TASK INSTRUCTIONS
Please give the records below back in full, exactly as shown.
··········
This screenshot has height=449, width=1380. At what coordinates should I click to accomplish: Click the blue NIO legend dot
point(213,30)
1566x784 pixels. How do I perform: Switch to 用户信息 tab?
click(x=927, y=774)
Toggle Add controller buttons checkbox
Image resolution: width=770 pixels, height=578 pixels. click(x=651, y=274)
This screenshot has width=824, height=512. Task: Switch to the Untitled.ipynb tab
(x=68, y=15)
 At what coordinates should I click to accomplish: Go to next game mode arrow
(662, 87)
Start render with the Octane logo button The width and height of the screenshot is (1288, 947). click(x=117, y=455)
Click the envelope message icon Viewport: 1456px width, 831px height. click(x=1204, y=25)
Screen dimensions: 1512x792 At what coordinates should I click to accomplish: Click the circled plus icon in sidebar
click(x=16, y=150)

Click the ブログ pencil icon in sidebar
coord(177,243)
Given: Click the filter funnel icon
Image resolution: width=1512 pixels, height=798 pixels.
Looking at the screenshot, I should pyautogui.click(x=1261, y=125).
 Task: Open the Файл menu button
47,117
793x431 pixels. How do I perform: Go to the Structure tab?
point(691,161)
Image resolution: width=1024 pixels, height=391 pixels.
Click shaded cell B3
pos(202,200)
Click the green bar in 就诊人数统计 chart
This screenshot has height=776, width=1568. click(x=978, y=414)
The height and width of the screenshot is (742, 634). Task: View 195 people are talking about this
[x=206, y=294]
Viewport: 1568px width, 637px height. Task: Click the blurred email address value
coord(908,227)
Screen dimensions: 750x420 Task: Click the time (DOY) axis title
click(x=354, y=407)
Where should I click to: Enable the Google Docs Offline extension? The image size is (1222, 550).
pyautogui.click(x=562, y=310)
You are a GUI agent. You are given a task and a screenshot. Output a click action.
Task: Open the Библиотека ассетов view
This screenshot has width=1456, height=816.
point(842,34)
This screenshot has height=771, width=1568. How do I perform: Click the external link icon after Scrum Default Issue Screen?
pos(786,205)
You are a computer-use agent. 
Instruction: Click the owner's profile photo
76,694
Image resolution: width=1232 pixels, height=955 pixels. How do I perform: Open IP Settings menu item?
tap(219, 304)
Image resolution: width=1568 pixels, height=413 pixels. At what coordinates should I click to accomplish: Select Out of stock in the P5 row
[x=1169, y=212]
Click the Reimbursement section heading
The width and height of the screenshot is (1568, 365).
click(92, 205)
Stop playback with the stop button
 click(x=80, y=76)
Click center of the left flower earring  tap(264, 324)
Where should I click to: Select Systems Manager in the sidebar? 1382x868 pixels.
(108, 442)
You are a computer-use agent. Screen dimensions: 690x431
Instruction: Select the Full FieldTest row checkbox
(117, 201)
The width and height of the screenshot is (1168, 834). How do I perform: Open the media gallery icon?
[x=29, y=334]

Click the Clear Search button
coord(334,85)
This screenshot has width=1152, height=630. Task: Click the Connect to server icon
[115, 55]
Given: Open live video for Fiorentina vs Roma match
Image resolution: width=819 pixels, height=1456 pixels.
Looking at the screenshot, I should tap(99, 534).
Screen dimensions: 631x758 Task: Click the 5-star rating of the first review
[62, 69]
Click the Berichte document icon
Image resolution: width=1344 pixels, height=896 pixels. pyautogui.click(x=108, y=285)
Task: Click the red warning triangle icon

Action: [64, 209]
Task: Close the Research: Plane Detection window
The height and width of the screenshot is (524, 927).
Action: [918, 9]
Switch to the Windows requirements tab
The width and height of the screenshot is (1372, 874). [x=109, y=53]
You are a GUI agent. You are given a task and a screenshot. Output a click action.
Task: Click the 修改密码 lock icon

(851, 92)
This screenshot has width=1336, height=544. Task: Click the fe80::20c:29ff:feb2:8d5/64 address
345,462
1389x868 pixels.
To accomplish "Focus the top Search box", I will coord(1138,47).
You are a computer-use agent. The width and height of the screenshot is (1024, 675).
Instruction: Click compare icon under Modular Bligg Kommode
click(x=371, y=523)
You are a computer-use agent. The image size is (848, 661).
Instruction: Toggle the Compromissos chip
··········
TASK RESPONSE
This screenshot has height=449, width=1380. At what coordinates should I click to accomplish: Click the blue NIO legend dot
point(213,30)
1566x784 pixels. How do I perform: Switch to 用户信息 tab?
click(x=927, y=774)
Toggle Add controller buttons checkbox
Image resolution: width=770 pixels, height=578 pixels. click(x=651, y=274)
This screenshot has width=824, height=512. Task: Switch to the Untitled.ipynb tab
(x=68, y=15)
 At what coordinates should I click to accomplish: Go to next game mode arrow
(662, 87)
Start render with the Octane logo button The width and height of the screenshot is (1288, 947). click(x=117, y=455)
Click the envelope message icon Viewport: 1456px width, 831px height. click(x=1204, y=25)
Screen dimensions: 1512x792 At what coordinates should I click to accomplish: Click the circled plus icon in sidebar
click(x=16, y=150)

Click the ブログ pencil icon in sidebar
coord(177,243)
Given: Click the filter funnel icon
Image resolution: width=1512 pixels, height=798 pixels.
Looking at the screenshot, I should pyautogui.click(x=1261, y=125).
 Task: Open the Файл menu button
47,117
793x431 pixels. How do I perform: Go to the Structure tab?
point(691,161)
Image resolution: width=1024 pixels, height=391 pixels.
Click shaded cell B3
pos(202,200)
Click the green bar in 就诊人数统计 chart
This screenshot has height=776, width=1568. click(x=978, y=414)
The height and width of the screenshot is (742, 634). Task: View 195 people are talking about this
[x=206, y=294]
Viewport: 1568px width, 637px height. Task: Click the blurred email address value
coord(908,227)
Screen dimensions: 750x420 Task: Click the time (DOY) axis title
click(x=354, y=407)
Where should I click to: Enable the Google Docs Offline extension? The image size is (1222, 550).
pyautogui.click(x=562, y=310)
You are a GUI agent. You are given a task and a screenshot. Output a click action.
Task: Open the Библиотека ассетов view
This screenshot has width=1456, height=816.
point(842,34)
This screenshot has height=771, width=1568. How do I perform: Click the external link icon after Scrum Default Issue Screen?
pos(786,205)
You are a computer-use agent. 
Instruction: Click the owner's profile photo
76,694
Image resolution: width=1232 pixels, height=955 pixels. How do I perform: Open IP Settings menu item?
tap(219, 304)
Image resolution: width=1568 pixels, height=413 pixels. At what coordinates should I click to accomplish: Select Out of stock in the P5 row
[x=1169, y=212]
Click the Reimbursement section heading
The width and height of the screenshot is (1568, 365).
click(92, 205)
Stop playback with the stop button
 click(x=80, y=76)
Click center of the left flower earring  tap(264, 324)
Where should I click to: Select Systems Manager in the sidebar? 1382x868 pixels.
(108, 442)
You are a computer-use agent. Screen dimensions: 690x431
Instruction: Select the Full FieldTest row checkbox
(117, 201)
The width and height of the screenshot is (1168, 834). How do I perform: Open the media gallery icon?
[x=29, y=334]

Click the Clear Search button
coord(334,85)
This screenshot has width=1152, height=630. Task: Click the Connect to server icon
[115, 55]
Given: Open live video for Fiorentina vs Roma match
Image resolution: width=819 pixels, height=1456 pixels.
Looking at the screenshot, I should tap(99, 534).
Screen dimensions: 631x758 Task: Click the 5-star rating of the first review
[62, 69]
Click the Berichte document icon
Image resolution: width=1344 pixels, height=896 pixels. pyautogui.click(x=108, y=285)
Task: Click the red warning triangle icon

Action: [64, 209]
Task: Close the Research: Plane Detection window
The height and width of the screenshot is (524, 927).
Action: [918, 9]
Switch to the Windows requirements tab
The width and height of the screenshot is (1372, 874). [x=109, y=53]
You are a GUI agent. You are given a task and a screenshot. Output a click action.
Task: Click the 修改密码 lock icon

(851, 92)
This screenshot has width=1336, height=544. Task: Click the fe80::20c:29ff:feb2:8d5/64 address
345,462
1389x868 pixels.
To accomplish "Focus the top Search box", I will coord(1138,47).
You are a computer-use agent. The width and height of the screenshot is (1024, 675).
Instruction: Click compare icon under Modular Bligg Kommode
click(x=371, y=523)
You are a computer-use agent. The image size is (848, 661).
Instruction: Toggle the Compromissos chip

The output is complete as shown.